On a recent secret mission to southeastern Colorado, the rental car agency at Denver International Airport was down to Nissans.  I hate Nissans, and I asked the rental car dude if anything else was available.  “Just a couple of Jeep Wranglers,” said dude responded.  Hmmm.  I always thought it might be cool to have a Jeep.  I could pretend I was Joe Gresh.

Yours truly, looking like Rambo (or maybe Joe Gresh) in the Denver International Airport rental car plaza.

“I’m in,” I said, and I was in in my very own Jeep Wrangler of the two-door turbocharged four persuasion.  Short.  Choppy.  Uncomfortable.  Gas guzzling.  But a lot of fun.  Gresh, I get it.  I want one.  Not enough to buy one, but enough to rent one again.

There’s a turbocharged 4-banger somewhere in there.

You can buy a Jeep with four engines this year:

      • The standard V-6 3.6 liter
      • The same V-6 with an electronic motor hybrid deal (it sounds on the Jeep site like it’s not an Al Gore eco thing, but more of an assist for rock crawling).
      • A turbocharged smaller four-banger (a price delete option, which is a nice way of saying it’s an option that lowers the price of the new Jeep).
      • A 392-cubic-inch hemi.  Just for grins I looked for a dealer online that had one of these $80K hemi Jeeps in stock, and I found one. It’s an $88K Jeep that gets 17 mpg on the highway and 13 in the city.   Here in the People’s Republik, gas is well over $6.00 per gallon.  Filling up my Subaru cost $95.12 yesterday.

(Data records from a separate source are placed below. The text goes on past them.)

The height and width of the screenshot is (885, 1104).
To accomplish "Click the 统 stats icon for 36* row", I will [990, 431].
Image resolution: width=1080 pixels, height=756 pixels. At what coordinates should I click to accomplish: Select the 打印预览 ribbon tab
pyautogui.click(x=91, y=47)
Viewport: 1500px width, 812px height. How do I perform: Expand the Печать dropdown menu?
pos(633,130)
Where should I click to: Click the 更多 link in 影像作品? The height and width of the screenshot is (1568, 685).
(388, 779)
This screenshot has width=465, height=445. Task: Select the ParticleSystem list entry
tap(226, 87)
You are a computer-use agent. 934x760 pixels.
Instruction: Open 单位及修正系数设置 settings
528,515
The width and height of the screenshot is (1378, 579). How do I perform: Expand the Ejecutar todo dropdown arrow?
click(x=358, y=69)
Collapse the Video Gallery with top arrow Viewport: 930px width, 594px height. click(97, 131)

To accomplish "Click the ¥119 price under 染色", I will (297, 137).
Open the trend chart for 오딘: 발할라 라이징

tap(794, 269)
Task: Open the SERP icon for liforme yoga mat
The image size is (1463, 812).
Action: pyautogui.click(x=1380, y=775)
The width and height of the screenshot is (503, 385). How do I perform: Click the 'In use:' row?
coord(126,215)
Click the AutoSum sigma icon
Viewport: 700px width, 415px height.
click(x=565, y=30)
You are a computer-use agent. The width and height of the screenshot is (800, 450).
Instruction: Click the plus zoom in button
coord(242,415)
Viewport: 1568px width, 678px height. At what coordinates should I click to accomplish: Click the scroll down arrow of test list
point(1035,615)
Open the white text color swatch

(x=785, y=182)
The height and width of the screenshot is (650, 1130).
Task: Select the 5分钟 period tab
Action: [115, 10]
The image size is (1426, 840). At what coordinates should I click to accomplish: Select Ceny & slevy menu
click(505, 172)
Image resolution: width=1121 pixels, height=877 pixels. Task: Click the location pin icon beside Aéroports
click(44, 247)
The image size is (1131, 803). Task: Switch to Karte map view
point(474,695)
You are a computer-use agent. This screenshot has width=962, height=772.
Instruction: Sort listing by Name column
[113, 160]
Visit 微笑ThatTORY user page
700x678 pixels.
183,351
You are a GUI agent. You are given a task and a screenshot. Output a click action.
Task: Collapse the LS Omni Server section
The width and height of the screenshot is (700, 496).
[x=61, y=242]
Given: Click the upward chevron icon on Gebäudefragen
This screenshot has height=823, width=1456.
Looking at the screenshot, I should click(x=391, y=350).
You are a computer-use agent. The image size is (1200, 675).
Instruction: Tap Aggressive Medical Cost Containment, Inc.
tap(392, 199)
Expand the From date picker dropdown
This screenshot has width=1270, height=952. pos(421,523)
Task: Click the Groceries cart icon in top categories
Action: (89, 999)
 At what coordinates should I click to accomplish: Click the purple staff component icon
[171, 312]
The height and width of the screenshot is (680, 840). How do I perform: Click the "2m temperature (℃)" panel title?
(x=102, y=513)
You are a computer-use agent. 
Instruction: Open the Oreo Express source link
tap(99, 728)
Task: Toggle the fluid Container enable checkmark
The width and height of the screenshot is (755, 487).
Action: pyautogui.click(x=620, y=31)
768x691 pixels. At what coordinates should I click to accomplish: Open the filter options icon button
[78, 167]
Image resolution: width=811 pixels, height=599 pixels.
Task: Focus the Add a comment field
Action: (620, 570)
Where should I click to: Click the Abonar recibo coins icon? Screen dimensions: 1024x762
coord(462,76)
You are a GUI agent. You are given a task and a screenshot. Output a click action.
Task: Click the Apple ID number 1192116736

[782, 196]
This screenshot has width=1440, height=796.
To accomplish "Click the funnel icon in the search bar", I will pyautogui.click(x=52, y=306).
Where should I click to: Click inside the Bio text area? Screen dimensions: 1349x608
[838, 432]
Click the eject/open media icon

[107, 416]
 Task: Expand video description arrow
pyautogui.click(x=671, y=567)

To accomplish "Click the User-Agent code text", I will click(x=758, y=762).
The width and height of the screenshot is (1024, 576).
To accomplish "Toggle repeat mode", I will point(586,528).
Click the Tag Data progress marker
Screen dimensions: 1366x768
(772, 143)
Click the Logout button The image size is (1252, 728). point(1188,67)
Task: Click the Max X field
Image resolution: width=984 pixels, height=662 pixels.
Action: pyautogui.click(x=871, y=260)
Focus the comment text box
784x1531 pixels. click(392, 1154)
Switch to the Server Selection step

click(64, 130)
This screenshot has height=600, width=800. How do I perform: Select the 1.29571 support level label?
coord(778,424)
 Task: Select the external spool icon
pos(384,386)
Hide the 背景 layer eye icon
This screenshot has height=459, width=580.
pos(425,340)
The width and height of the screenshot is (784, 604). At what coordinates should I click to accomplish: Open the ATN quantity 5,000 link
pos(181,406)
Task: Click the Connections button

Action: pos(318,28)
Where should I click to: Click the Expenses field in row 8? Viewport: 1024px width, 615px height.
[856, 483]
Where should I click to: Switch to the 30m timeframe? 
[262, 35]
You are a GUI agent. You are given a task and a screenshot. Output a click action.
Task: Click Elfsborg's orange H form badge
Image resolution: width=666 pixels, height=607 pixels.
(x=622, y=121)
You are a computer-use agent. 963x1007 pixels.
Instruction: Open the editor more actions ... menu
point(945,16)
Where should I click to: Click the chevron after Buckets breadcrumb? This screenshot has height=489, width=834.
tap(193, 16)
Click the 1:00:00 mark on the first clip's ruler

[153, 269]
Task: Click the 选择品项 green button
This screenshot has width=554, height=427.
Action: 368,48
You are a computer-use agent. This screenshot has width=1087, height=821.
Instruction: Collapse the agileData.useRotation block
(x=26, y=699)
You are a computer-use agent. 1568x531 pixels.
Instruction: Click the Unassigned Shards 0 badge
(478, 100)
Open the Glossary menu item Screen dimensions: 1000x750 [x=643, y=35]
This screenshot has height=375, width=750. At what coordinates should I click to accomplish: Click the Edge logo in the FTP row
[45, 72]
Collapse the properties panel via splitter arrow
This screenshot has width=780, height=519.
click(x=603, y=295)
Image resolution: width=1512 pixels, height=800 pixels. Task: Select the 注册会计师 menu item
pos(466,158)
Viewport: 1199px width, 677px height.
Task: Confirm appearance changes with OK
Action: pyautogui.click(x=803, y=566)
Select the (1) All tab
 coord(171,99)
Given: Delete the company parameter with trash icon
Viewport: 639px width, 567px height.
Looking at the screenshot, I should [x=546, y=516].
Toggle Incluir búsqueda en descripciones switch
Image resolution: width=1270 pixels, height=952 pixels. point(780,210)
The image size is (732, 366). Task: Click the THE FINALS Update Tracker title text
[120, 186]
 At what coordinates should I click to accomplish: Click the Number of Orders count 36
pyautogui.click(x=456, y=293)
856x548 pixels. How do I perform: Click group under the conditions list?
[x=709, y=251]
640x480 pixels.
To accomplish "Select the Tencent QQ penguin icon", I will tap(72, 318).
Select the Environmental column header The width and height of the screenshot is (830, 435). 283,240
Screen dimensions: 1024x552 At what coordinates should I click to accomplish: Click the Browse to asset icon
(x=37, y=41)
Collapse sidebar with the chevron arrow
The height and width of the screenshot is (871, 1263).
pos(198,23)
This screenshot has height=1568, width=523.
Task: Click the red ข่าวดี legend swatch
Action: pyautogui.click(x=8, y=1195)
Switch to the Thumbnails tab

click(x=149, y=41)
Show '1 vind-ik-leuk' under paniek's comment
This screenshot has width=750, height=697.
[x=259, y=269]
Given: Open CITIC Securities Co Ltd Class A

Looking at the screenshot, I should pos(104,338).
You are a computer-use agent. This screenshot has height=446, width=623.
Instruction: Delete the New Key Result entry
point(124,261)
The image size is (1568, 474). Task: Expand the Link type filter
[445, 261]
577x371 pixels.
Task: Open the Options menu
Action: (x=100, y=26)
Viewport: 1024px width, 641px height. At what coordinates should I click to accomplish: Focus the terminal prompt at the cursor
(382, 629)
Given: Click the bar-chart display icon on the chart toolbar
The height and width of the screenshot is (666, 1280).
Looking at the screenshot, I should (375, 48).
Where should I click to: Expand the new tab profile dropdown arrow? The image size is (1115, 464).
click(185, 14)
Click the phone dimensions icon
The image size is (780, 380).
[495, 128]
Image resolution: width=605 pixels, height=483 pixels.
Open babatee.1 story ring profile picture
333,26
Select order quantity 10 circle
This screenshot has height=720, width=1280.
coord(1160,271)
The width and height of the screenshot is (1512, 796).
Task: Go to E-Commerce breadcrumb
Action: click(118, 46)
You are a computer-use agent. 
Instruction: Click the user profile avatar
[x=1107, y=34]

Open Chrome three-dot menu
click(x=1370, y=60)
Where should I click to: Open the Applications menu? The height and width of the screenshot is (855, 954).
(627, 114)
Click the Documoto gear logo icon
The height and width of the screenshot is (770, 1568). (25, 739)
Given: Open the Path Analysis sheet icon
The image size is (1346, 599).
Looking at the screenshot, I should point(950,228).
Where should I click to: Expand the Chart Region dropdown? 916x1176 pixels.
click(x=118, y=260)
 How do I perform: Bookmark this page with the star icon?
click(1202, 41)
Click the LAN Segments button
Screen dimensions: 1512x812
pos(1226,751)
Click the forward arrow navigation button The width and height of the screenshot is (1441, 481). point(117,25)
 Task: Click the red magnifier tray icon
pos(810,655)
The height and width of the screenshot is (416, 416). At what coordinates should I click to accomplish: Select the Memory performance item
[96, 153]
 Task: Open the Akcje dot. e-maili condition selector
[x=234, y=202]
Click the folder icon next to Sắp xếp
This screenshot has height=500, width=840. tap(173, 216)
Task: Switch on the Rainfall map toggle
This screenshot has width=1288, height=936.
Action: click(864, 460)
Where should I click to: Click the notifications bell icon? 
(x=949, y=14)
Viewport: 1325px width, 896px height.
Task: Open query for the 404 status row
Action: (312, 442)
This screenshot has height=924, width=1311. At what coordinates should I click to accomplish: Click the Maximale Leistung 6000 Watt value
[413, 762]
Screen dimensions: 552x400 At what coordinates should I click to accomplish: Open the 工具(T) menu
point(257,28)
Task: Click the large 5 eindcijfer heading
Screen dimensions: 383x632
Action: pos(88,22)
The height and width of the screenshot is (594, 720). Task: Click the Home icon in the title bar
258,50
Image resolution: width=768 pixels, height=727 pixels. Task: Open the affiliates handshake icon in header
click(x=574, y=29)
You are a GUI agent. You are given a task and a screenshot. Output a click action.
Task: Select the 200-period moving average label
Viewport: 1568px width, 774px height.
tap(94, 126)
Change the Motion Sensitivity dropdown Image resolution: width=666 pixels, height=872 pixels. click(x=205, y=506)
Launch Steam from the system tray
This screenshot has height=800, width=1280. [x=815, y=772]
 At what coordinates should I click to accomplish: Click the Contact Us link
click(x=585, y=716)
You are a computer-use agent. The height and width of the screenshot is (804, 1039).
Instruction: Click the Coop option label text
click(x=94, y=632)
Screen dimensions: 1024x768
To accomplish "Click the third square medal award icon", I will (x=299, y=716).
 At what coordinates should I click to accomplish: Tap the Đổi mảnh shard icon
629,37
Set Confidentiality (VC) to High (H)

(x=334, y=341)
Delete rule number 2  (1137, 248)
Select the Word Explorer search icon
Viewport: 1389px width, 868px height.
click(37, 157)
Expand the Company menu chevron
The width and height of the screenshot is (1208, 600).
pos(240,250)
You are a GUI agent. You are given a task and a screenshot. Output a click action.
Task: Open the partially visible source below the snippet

My rental car had the turbo four banger and it still sucked fuel like a politician seeking campaign donations.  At first I thought it was not going to be so bad because the instrument info center said I was averaging over 20 miles per gallon, but when I got out on the freeway at 77 mph it said my instant fuel economy was in the “you’ve got to be kidding me” category. That little 4-banger was actually doing worse than what Jeep claimed the 392 Hemi would get.

My istantaneous fuel economy at the time I took this photo was 16 mpg. That was on cruise control at 77 mph. I never could get back to this screen.

I suppose I might as well get the negative stuff out of the way first.  For starters, fuel economy was atrocious.  But then, folks don’t buy Wranglers for their fuel economy.  And on that subject, I found that switching between screens to get the fuel economy info was tricky…tricky enough that I couldn’t find my way back to the instant fuel economy screen.  Maybe the Jeep genies thought I didn’t need to know.  Some things are better left unsaid, I suppose.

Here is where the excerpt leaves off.